* Instrucción 1
Enumera todas las personas y personajes que el fragmento sobre la violencia del narco en México menciona por su nombre.
* Instrucción 2
Copia del fragmento sobre la violencia del narco en México el tramo que va desde "Yo la verdad" hasta "empieza, mal acaba’.".

Yo la verdad no creo que México haya tenido nunca algo parecido a una ‘cultura de los derechos humanos’ para la población en general, exigirlo para los criminales o delincuentes (presuntos o comprobados) se vuelve entonces mucho más ingenuo. Lo que me parece que hace la gran diferencia entre estos casos y los de la sociedad civil (documentados y denunciados por diversas asociaciones) es justamente su invisibilidad, a nadie se le ocurre inmutarse porque aparezca en la televisión un criminal con el ojo morado porque bueno, es un criminal, de alguna forma ‘se lo merece’ o ‘se lo buscó’, o ‘el que mal empieza, mal acaba’.
Ni qué decir de las escandalosas declaraciones del militar Carlos Villa Castillo (finísimas frases para el recuerdo como ‘si veo a un zeta me lo chingo ahí mismo’), y que al final ni siquiera generaron tanto escándalo porque es evidenciar lo que ya todos sabemos (o al menos intuimos).
Pero quién será el valiente que en este país se atreva a denunciar el abuso hacia los detenidos, narcotraficantes o no? Al final, como acertadamente dice Melina, la población busca desesperadamente pequeñas sombrillas que le cobijen unos minutos de paz y de esperanza. Superhéroes que – como diría Bauman refiriéndose a Superman – encarnen una especie de sinóptico.
Y al final es que todo esto se vuelve un poco absurdo en una sociedad dominada por el miedo, que desarticula cualquier tipo de movilización política. No por nada este sentimiento estaba presente en las teorías sobre el ‘estado naturaleza’ que (teóricamente) habría dado lugar a la política: el arte de pensar la sociedad. Hobbes debe estar orgullosísimo de la ‘evidencia empírica’ de sus hipótesis.
Desesperanza, eso es lo que se respira básicamente en Cd. Juárez. Como sociedad consecuentamos por muchos años al narco mientras se encumbraba en la ciudad; disfrutamos de los beneficios de tanto capital que circulaba y traía una aparente prosperidad económica. Nos hicimos de la vista gorda mientras el narco escalaba los peldaños sociales y políticos.

* Sección de datos
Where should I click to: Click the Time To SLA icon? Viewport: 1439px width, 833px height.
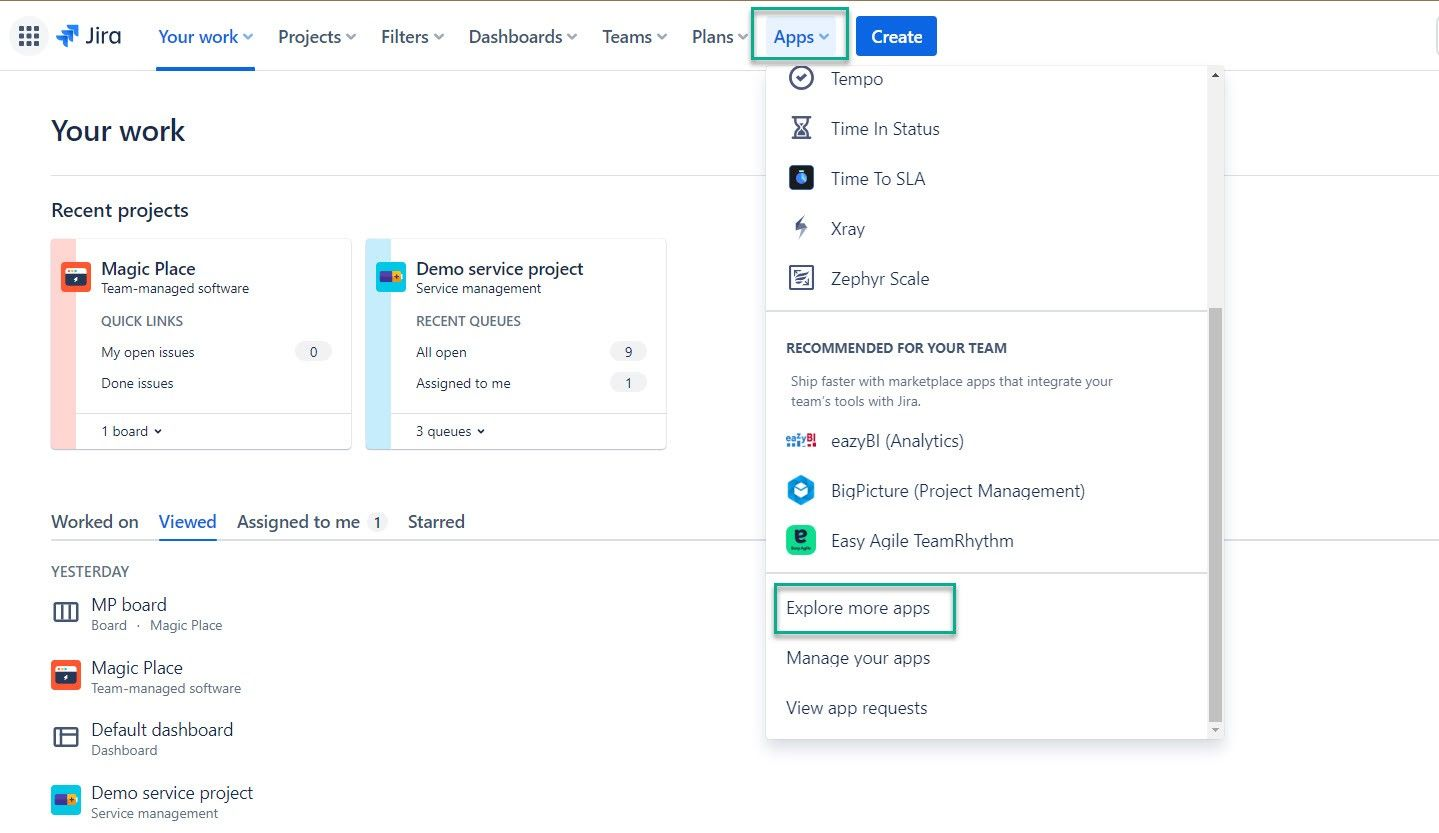(x=801, y=177)
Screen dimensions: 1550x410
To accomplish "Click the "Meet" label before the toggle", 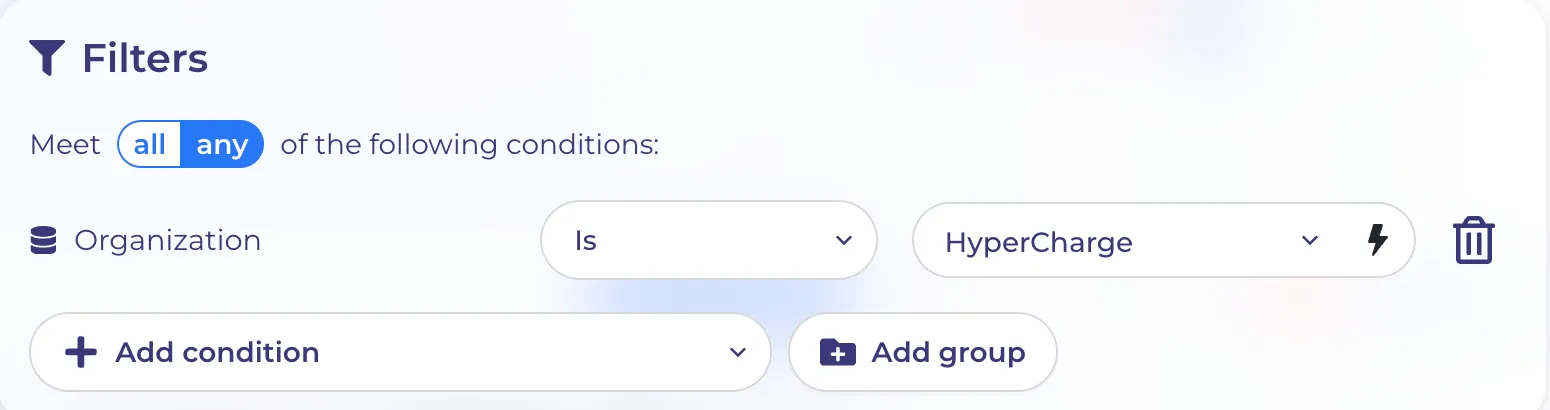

* Solución desarrollada 1
- Carlos Villa Castillo
- Melina
- Bauman
- Superman
- Hobbes

* Solución desarrollada 2
Yo la verdad no creo que México haya tenido nunca algo parecido a una ‘cultura de los derechos humanos’ para la población en general, exigirlo para los criminales o delincuentes (presuntos o comprobados) se vuelve entonces mucho más ingenuo. Lo que me parece que hace la gran diferencia entre estos casos y los de la sociedad civil (documentados y denunciados por diversas asociaciones) es justamente su invisibilidad, a nadie se le ocurre inmutarse porque aparezca en la televisión un criminal con el ojo morado porque bueno, es un criminal, de alguna forma ‘se lo merece’ o ‘se lo buscó’, o ‘el que mal empieza, mal acaba’.